Search each line of the data for the word "button"; copy every line where it is found.

[Dataset items]
★ ★ ★
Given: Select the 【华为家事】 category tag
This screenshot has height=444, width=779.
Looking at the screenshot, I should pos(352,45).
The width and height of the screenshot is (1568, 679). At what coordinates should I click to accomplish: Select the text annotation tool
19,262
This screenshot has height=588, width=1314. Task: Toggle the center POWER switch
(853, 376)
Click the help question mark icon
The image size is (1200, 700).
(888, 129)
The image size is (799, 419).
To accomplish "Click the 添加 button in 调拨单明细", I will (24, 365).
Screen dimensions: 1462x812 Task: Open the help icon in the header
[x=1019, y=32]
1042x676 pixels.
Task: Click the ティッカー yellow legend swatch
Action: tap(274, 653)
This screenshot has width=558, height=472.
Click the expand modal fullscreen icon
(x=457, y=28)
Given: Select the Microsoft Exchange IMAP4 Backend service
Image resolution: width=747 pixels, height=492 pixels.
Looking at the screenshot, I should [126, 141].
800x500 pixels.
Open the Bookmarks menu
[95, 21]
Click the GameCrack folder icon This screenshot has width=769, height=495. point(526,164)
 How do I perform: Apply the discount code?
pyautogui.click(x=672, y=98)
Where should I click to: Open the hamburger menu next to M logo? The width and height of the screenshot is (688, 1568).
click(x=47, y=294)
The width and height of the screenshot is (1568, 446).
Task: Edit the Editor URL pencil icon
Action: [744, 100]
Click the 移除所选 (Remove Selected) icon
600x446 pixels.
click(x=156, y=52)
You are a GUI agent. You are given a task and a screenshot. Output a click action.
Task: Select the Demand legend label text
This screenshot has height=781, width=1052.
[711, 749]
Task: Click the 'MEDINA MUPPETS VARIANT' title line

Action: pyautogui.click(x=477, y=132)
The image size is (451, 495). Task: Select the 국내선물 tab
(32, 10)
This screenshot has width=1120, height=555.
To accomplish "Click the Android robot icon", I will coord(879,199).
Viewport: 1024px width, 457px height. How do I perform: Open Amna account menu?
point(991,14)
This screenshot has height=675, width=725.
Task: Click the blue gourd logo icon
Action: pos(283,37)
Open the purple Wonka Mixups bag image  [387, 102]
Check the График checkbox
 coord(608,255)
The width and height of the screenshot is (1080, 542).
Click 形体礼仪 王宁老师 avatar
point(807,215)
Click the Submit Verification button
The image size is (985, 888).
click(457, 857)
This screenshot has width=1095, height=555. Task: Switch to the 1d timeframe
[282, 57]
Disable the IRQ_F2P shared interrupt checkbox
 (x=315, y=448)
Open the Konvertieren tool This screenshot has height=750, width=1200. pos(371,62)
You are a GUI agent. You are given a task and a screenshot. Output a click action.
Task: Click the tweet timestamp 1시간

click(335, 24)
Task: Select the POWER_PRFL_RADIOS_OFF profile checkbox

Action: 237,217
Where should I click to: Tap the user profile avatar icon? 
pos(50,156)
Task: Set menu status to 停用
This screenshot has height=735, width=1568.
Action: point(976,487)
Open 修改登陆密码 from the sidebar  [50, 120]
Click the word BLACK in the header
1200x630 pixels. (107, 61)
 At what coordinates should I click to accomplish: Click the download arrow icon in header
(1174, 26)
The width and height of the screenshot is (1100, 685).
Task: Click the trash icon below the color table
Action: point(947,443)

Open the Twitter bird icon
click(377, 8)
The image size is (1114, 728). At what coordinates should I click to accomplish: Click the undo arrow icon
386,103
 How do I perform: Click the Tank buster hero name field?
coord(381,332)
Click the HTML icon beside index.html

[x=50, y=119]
★ ★ ★
Exercise result:
To accomplish "Click the 添加 button in 调拨单明细", I will (24, 365).
Click the Submit Verification button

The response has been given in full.